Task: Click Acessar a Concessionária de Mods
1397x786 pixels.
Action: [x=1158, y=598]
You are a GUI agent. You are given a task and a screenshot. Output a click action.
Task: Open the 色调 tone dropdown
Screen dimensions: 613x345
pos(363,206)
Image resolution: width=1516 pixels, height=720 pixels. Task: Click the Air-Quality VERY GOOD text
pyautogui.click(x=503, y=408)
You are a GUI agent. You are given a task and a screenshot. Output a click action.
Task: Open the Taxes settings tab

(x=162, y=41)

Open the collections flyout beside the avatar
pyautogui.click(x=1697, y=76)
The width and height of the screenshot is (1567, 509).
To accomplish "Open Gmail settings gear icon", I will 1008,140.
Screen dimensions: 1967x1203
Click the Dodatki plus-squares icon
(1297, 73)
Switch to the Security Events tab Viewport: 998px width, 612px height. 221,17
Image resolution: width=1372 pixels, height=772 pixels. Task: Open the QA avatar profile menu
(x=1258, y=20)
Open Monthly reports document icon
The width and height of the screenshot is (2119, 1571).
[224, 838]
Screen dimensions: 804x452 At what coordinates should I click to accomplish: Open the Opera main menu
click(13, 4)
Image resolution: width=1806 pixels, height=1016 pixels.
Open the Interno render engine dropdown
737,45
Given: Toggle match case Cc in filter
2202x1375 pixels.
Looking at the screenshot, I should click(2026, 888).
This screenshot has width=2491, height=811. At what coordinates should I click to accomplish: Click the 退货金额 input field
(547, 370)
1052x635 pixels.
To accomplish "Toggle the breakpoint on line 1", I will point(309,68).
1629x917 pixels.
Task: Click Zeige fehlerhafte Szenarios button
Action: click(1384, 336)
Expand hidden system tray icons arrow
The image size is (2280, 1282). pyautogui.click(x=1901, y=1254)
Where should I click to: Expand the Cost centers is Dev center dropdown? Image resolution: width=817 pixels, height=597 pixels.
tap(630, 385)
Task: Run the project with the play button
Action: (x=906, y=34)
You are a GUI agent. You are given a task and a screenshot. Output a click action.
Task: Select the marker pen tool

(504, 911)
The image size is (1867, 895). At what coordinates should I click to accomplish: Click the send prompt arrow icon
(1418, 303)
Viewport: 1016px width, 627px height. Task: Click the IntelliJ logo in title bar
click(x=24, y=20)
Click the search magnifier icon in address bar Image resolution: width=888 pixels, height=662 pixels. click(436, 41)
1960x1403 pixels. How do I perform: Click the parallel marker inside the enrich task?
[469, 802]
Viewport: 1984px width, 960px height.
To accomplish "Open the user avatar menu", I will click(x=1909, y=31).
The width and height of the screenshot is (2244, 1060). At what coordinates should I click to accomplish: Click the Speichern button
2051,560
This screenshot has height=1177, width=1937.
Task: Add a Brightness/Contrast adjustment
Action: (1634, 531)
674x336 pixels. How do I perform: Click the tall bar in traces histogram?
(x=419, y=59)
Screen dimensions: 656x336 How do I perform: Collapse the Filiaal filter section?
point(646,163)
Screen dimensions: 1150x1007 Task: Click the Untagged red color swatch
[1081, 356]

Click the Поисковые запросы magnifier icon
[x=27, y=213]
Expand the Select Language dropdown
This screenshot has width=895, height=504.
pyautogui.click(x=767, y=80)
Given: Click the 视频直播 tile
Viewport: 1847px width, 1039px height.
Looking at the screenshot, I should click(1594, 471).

▶ _Your goal_: Your task is to restate, word for word, only those lines above that fall between the line holding "Given: Toggle match case Cc in filter" and the line holding "Viewport: 1984px width, 960px height.", inclusive.

▶ _Answer to the problem_:
Given: Toggle match case Cc in filter
2202x1375 pixels.
Looking at the screenshot, I should click(2026, 888).
This screenshot has width=2491, height=811. At what coordinates should I click to accomplish: Click the 退货金额 input field
(547, 370)
1052x635 pixels.
To accomplish "Toggle the breakpoint on line 1", I will point(309,68).
1629x917 pixels.
Task: Click Zeige fehlerhafte Szenarios button
Action: click(1384, 336)
Expand hidden system tray icons arrow
The image size is (2280, 1282). pyautogui.click(x=1901, y=1254)
Where should I click to: Expand the Cost centers is Dev center dropdown? Image resolution: width=817 pixels, height=597 pixels.
tap(630, 385)
Task: Run the project with the play button
Action: (x=906, y=34)
You are a GUI agent. You are given a task and a screenshot. Output a click action.
Task: Select the marker pen tool

(504, 911)
The image size is (1867, 895). At what coordinates should I click to accomplish: Click the send prompt arrow icon
(1418, 303)
Viewport: 1016px width, 627px height. Task: Click the IntelliJ logo in title bar
click(x=24, y=20)
Click the search magnifier icon in address bar Image resolution: width=888 pixels, height=662 pixels. click(436, 41)
1960x1403 pixels. How do I perform: Click the parallel marker inside the enrich task?
[469, 802]
Viewport: 1984px width, 960px height.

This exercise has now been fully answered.